對於未接受手術或栓塞的UIAs病患,發現UIAs後的第一次追蹤安排在半年或一年後、接著每年或每兩年追蹤一次,是可以考慮的選擇。(Class IIb; Level
of Evidence C)
3.
對於未接受手術或栓塞的UIAs病患,若無接受MRI之禁忌症,使用TOF MRA代替CTA作為長期追蹤之影像學檢查,是可以考慮的選擇。(Class IIb; Level
of Evidence C)
AHA Stroke Council對於治療UIAs之結論建議9:
1.
選擇最適合的方式治療UIAs,應該考慮幾項因素,包含:動脈瘤大小/位置/型態特徵/影像追蹤是否逐漸變大、病患年齡、aSAH病史、動脈瘤家族史、多顆動脈瘤、同時有動靜脈畸形/血管病灶/可能造成出血風險的遺傳性疾病。(Class I; Level of Evidence C)
2.
具有需要被治療的UIAs病患,為了避免動脈瘤破裂出血,應該被詳盡告知栓塞和手術兩種治療的風險與效益。(Class I; Level of
Evidence B).
3.
治療量小的醫療機構處理UIAs具有較差的結果,因此,患者應該在治療量大的醫療機構處理。(Class I; Level of Evidence B)
4.
前瞻性和回溯性多國多機構的研究資料顯示,對於動脈瘤復發,手術夾閉治療可能具有較持久的效果,但栓塞治療可能有較低的死亡率、併發症、住院日數/成本。因此,經篩選後的UIAs患者,特別是具有高手術併發症的患者,例如基底動脈頂端之動脈瘤或年紀大之患者,栓塞可能是比手術夾閉合理的選擇。(Class IIb; Level of Evidence B)
5.
治療UIAs的風險與年紀增加、共病症、動脈瘤的位置/大小有關,因此,年紀大於65歲的高齡患者、具有共病症且動脈瘤小的無症狀患者、出血風險低 (依動脈瘤大小/位置/型態/家族史/其他相關風險因子決定) 的患者,持續觀察是一個合理的選項。(Class IIa; Level of Evidence B)

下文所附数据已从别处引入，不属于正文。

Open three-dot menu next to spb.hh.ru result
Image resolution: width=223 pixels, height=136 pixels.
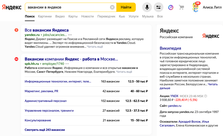pos(67,64)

以上簡單介紹RIAs和UIAs治療的概念和建議,希望本文對於大家面臨醫療決策上稍有助益。
附註
1.
治療效果排序:Class I (效益遠大於風險,應該給予該治療)、Class IIa (效益大於風險,給予該治療是合理的)、Class IIb (效益大於或等於風險,可以考慮給於該治療)、Class III (無效益或有害)。
2.
證據等級:Level A (資料來自多族群的RCT/meta-analysis)、Level B (資料來自有限族群的單一RCT/non-RCT)、Level C (資料來自少數族群的專家共識/案例報告/標準治療程序)。